A Dual Ramsey Theorem for Finite Ordered Oriented Graphs

TL;DR

This paper establishes a dual Ramsey theorem for finite ordered oriented graphs using surjective homomorphisms, expanding the dual Ramsey theory to a new class of structures with categorical formulation.

Contribution

It introduces the first dual Ramsey result for finite ordered oriented graphs based on surjective homomorphisms, utilizing category theory for formalization.

Findings

Proves a dual Ramsey theorem for finite ordered oriented graphs.

Uses surjective homomorphisms instead of embeddings.

Employs category theory to formalize the dual Ramsey property.

Abstract

In contrast to the abundance of "direct" Ramsey results for classes of finite structures (such as finite ordered graphs, finite ordered metric spaces and finite posets with a linear extension), in only a handful of cases we have a meaningful dual Ramsey result.

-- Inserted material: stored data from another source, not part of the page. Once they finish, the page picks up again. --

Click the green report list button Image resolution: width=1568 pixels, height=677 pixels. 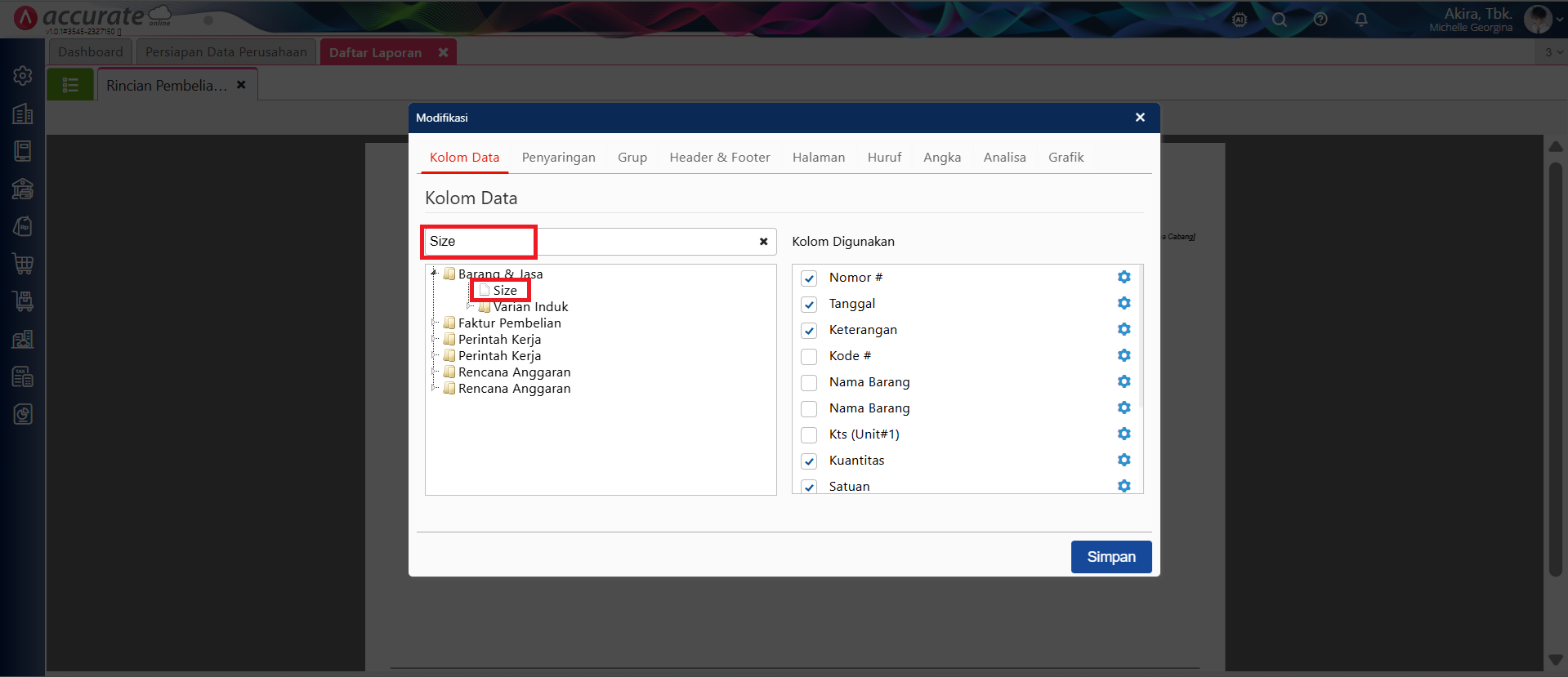[70, 85]
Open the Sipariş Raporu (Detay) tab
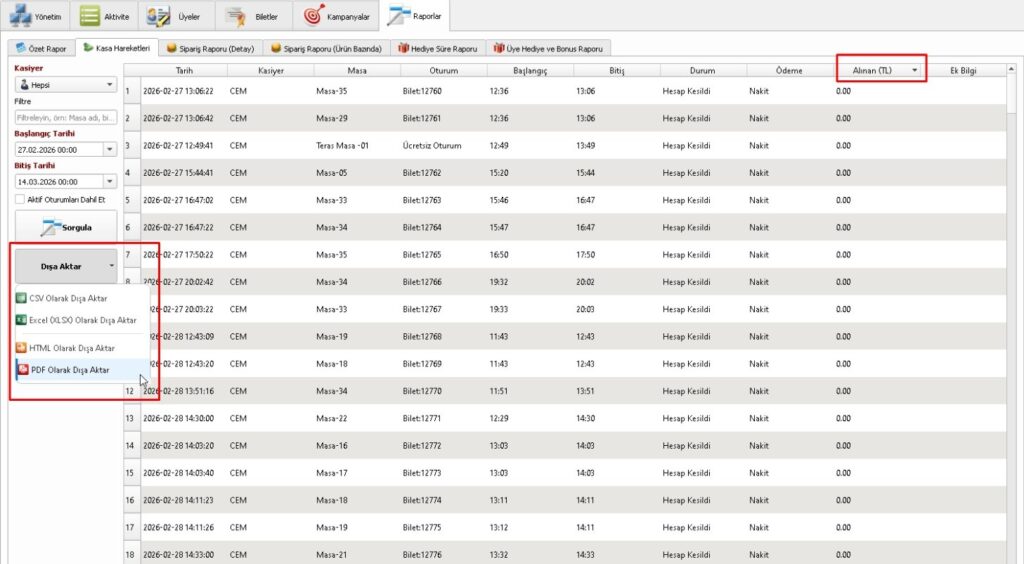This screenshot has width=1024, height=564. [209, 47]
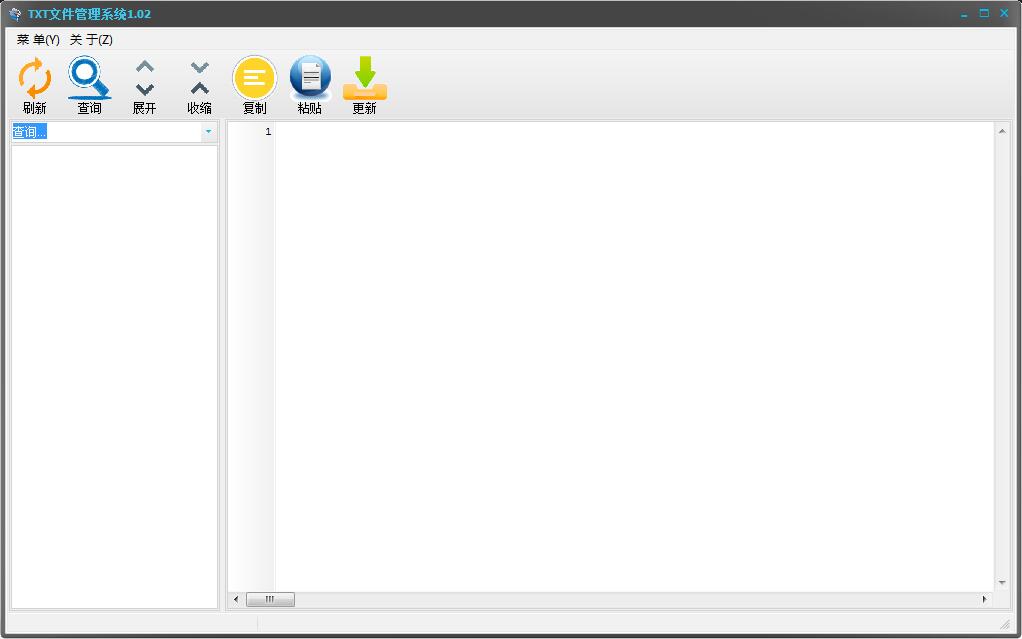This screenshot has width=1022, height=639.
Task: Click the application icon in the title bar
Action: (14, 13)
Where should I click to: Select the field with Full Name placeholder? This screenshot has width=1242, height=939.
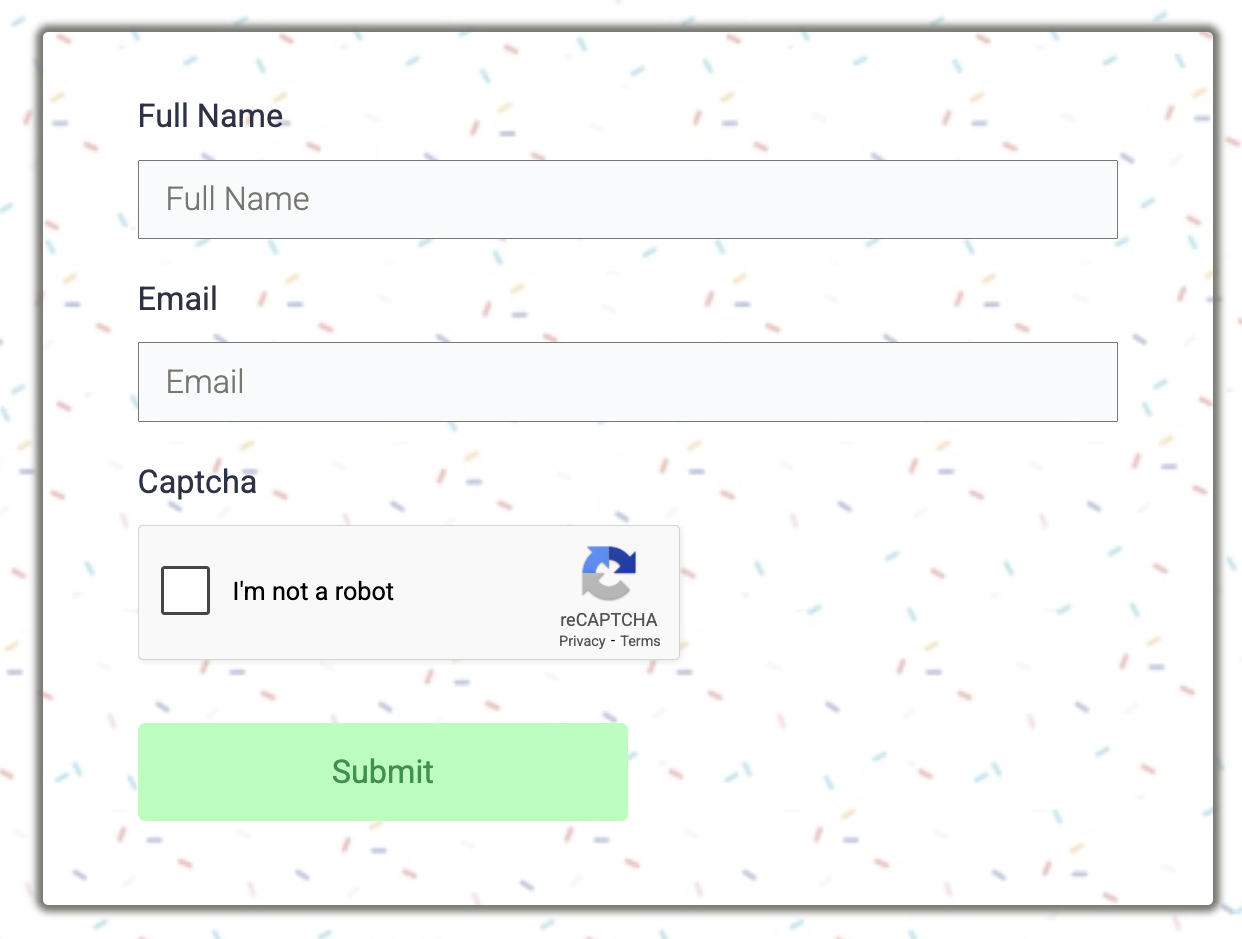(627, 199)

In this paper we prove a dual Ramsey theorem for finite ordered oriented graphs. Instead of embeddings, which are crucial for "direct" Ramsey results, we consider a special class of surjective homomorphisms between finite ordered oriented graphs. Since the setting we are interested in involves both structures and morphisms, all our results are spelled out using the reinterpretation of the (dual) Ramsey property in the language of category theory.